Born in the small town of Alexandra in regional Victoria, Bridget is the first generation born off the farm but holds her farming values close. Her farming family history stems back to high-county cattlemen living and working near Omeo, Victoria dating back to the mid-1800s.
Growing up in regional North East Victoria, Bridget has seen and experienced many of the substantial challenges and tests that rural and regional Australians face.
Her journey towards Deputy Leader of The Nationals and Agriculture Minister began by completing a double degree in applied science (specialising in human movement) and teaching (specialising in mathematics). She went on to conduct research in physical activity with young women in regional settings and later became a lecturer for the Faculty of Education at Monash University.

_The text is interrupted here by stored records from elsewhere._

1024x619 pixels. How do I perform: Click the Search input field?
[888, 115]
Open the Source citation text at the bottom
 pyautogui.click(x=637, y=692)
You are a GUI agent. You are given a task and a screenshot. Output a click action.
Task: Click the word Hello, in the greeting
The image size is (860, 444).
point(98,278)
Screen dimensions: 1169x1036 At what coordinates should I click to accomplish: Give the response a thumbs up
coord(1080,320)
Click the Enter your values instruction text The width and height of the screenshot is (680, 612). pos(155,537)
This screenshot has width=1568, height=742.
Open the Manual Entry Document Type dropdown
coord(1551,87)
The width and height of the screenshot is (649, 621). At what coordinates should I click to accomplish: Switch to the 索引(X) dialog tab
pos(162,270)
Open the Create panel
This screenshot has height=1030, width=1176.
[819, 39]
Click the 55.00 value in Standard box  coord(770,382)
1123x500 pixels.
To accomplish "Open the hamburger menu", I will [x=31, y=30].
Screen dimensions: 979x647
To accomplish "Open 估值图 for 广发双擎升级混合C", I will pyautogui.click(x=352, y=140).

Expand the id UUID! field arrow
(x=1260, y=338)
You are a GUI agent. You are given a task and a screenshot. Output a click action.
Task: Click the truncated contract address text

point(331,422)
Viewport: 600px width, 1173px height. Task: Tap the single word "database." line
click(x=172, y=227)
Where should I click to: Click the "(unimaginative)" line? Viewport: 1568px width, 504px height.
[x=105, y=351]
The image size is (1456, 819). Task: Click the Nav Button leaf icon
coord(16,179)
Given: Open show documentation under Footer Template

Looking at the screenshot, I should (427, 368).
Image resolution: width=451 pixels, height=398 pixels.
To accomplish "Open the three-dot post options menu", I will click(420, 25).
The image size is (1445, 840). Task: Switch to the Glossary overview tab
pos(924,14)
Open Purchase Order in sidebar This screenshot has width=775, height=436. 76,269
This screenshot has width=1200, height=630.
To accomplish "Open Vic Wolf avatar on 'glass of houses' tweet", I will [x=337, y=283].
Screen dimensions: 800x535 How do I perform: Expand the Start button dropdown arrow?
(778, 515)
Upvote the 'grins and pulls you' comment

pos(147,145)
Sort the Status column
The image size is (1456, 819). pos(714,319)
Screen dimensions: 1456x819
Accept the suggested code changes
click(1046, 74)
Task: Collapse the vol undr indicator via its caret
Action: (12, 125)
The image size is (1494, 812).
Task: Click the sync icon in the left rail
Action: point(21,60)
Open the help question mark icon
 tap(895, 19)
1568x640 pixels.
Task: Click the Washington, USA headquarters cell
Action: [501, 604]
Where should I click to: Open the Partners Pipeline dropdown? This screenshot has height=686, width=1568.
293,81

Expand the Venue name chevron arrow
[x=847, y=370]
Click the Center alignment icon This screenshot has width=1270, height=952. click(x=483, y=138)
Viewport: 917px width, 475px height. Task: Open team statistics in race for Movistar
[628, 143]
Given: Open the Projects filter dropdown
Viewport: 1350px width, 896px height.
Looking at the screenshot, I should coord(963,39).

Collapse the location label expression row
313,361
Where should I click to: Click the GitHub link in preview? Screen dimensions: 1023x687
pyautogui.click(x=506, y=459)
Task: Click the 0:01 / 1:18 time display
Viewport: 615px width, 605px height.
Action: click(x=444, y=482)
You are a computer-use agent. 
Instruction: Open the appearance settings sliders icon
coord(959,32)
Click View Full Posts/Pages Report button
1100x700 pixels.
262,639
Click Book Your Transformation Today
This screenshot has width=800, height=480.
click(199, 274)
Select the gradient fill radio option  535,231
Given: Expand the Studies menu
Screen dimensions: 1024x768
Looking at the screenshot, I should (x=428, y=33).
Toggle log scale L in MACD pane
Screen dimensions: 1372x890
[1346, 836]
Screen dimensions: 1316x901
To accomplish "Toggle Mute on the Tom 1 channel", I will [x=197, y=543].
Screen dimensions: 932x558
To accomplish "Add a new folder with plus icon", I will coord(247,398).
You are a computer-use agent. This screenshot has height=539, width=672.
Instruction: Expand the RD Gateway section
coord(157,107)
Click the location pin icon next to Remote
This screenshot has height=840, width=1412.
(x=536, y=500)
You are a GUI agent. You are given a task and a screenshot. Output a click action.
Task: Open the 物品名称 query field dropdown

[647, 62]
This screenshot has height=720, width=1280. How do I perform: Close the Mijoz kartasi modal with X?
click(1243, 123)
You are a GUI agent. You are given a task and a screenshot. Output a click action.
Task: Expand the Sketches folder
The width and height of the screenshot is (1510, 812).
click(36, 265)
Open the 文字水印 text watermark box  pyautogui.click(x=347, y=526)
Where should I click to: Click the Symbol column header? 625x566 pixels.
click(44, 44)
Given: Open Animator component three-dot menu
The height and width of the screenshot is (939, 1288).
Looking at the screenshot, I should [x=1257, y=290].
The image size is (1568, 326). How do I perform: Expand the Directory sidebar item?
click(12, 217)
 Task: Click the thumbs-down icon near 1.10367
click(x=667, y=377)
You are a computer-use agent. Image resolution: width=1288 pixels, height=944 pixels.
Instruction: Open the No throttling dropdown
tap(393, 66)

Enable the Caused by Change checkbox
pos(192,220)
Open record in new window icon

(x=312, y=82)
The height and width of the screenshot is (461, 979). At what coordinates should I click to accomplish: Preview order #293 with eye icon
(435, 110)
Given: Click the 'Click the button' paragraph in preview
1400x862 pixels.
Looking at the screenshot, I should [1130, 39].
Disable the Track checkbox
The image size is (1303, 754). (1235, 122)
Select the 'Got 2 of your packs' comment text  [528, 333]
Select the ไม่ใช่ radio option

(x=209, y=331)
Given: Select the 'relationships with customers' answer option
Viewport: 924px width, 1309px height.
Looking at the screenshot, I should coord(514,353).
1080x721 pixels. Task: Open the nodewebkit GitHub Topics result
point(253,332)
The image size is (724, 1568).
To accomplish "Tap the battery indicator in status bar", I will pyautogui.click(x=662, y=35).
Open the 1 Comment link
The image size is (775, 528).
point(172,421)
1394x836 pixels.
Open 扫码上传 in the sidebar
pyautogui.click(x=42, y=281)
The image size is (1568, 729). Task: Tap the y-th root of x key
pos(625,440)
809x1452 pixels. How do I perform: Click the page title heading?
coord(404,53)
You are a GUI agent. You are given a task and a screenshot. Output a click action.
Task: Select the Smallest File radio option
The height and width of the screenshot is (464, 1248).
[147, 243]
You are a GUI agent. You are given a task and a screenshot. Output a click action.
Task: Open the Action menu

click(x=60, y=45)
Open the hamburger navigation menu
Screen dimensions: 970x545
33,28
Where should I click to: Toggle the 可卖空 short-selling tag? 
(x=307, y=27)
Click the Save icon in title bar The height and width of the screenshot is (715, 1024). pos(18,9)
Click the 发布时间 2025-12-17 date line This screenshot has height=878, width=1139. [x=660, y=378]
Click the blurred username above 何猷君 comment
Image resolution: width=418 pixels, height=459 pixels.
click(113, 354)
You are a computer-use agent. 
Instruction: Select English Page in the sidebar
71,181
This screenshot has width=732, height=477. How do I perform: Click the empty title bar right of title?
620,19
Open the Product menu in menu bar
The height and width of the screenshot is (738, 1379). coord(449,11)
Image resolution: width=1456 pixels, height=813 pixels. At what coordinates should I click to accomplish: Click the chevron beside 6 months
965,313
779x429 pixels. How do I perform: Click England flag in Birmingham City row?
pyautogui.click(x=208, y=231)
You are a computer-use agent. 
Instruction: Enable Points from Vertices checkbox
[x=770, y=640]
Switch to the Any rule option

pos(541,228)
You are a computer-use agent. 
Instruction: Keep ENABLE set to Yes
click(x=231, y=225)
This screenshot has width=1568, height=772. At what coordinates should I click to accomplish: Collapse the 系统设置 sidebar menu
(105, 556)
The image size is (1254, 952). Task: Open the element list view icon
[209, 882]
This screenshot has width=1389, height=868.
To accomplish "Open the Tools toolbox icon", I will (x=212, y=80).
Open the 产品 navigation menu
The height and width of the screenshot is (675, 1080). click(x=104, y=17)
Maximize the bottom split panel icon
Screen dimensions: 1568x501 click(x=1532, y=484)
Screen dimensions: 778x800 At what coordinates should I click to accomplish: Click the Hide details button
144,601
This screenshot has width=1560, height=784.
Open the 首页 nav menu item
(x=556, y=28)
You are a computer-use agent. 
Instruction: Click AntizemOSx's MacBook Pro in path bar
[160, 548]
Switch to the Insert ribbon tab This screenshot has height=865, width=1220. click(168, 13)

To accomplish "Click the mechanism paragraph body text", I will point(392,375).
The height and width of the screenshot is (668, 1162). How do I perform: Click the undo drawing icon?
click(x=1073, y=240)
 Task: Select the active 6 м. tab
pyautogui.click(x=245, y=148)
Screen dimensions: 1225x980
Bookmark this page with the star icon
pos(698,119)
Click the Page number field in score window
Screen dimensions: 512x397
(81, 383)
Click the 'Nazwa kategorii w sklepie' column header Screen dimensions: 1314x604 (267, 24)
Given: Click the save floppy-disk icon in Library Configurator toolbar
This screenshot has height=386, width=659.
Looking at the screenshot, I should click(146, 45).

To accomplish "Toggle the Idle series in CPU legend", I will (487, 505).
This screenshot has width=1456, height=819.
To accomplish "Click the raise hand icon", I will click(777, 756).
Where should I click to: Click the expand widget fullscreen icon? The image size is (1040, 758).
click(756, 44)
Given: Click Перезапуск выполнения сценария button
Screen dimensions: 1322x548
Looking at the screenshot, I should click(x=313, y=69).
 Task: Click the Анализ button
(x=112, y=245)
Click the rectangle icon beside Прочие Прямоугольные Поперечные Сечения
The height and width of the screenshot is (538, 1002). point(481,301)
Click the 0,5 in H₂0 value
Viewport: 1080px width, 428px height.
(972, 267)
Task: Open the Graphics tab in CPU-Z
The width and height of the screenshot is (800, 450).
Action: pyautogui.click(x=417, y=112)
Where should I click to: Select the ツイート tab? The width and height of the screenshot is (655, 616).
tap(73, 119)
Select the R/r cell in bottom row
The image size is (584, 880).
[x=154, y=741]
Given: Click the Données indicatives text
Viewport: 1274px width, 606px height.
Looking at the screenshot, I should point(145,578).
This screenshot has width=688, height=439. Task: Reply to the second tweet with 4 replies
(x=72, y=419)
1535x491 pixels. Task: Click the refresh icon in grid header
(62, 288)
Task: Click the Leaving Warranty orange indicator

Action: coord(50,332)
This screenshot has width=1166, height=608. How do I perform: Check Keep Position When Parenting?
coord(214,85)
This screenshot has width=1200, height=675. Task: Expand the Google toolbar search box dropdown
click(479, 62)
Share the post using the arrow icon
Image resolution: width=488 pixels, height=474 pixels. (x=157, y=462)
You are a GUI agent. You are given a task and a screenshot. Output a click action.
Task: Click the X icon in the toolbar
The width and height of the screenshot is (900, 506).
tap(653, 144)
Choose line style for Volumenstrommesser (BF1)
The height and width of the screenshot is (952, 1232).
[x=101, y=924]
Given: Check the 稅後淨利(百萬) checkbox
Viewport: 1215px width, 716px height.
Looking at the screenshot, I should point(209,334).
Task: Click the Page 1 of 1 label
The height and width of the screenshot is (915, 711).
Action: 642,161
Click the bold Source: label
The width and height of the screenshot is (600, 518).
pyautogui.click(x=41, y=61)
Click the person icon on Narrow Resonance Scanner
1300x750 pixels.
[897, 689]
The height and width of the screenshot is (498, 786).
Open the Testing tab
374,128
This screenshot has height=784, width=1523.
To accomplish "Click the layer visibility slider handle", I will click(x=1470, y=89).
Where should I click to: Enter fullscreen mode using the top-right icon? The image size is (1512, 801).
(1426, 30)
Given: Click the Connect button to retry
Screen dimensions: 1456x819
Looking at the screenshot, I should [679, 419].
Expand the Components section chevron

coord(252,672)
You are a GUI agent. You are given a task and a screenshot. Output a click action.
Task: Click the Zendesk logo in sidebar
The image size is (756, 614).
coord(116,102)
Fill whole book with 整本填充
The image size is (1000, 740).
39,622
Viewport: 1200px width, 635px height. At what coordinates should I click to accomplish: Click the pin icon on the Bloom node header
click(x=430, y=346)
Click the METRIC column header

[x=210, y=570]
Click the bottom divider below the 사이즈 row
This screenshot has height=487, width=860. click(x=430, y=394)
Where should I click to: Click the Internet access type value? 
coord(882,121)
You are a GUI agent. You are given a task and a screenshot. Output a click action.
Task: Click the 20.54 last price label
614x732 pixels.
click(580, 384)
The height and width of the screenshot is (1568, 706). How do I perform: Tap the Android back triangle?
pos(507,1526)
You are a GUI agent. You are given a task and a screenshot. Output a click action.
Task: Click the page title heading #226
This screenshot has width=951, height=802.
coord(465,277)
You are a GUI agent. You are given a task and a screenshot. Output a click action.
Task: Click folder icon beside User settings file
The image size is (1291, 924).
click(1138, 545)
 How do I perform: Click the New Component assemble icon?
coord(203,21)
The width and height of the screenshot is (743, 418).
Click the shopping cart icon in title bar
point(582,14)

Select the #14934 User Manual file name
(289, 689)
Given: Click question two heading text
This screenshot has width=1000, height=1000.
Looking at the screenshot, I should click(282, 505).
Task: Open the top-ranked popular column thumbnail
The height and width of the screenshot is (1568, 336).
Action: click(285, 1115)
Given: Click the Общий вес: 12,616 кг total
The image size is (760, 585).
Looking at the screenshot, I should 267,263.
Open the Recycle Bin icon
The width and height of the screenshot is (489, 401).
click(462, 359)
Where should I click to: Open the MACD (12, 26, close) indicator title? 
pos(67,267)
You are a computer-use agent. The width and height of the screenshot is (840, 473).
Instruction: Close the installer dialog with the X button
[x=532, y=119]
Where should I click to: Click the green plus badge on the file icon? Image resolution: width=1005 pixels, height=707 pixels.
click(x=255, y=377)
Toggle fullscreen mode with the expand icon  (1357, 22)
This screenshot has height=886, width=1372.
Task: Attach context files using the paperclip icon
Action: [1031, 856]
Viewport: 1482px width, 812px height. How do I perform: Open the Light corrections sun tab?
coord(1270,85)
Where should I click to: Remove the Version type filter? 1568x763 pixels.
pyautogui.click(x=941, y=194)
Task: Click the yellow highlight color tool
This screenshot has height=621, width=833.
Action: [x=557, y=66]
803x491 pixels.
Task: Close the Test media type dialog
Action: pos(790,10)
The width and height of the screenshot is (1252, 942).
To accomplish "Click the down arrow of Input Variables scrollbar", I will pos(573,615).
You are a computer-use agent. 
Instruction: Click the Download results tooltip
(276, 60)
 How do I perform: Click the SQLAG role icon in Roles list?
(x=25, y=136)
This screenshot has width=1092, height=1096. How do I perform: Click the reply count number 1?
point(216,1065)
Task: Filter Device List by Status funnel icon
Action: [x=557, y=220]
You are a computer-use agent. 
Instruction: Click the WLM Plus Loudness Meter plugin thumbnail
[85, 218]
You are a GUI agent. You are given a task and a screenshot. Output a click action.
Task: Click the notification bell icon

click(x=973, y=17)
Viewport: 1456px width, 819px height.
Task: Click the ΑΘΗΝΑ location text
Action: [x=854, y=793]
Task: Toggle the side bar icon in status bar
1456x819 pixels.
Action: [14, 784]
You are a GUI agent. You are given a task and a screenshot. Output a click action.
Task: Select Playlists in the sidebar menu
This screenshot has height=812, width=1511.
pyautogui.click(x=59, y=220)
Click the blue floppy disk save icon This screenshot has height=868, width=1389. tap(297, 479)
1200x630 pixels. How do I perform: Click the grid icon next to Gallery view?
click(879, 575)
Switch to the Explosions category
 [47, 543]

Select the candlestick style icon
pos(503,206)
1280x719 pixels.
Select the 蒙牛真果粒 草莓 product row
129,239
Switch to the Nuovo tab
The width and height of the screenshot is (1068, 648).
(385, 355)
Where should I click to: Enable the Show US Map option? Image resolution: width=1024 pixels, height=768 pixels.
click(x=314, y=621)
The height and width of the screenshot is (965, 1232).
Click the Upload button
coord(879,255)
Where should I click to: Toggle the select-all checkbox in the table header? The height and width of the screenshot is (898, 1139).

As a self-proclaimed agent for change, these experiences set her up to be elected to the Senate in 2010 and re-elected in 2016. In recent years she’s shot up the ranks, becoming Deputy Leader of the Nationals and Minister for Regional Services, Sport, Local Government and Decentralisation in 2018 and now Minister for Agriculture.
McKenzie had a clear message when she addressed participants at the Diversity in Agriculture Leadership Program retreat in Canberra (on her first week in the job): being the first female Agriculture Minister will not define her legacy.
“I’ll leave others to decide if a female Agriculture Minister is overdue however, I will acknowledge it is recognition that women have an important place in Australian agriculture.
“As the first female President of the National Farmers’ Federation Fiona Simson said, women are grossly underrepresented at agriculture’s decision making table,” she said.
In fact, women comprise 41 per cent of the agricultural workforce but only 18 per cent of management roles and 2.3 per cent of CEO positions.
“Regardless of my gender, I want to be the best Ag Minister for this country and deliver outcomes that make a real difference in the agriculture sector and in rural and regional communities,” the new Minister said.
According to McKenzie, one of her top priorities coming into the portfolio is to defend farmers and their families through legislation that protects farms against “agri-terrorism” and on-farm intrusions.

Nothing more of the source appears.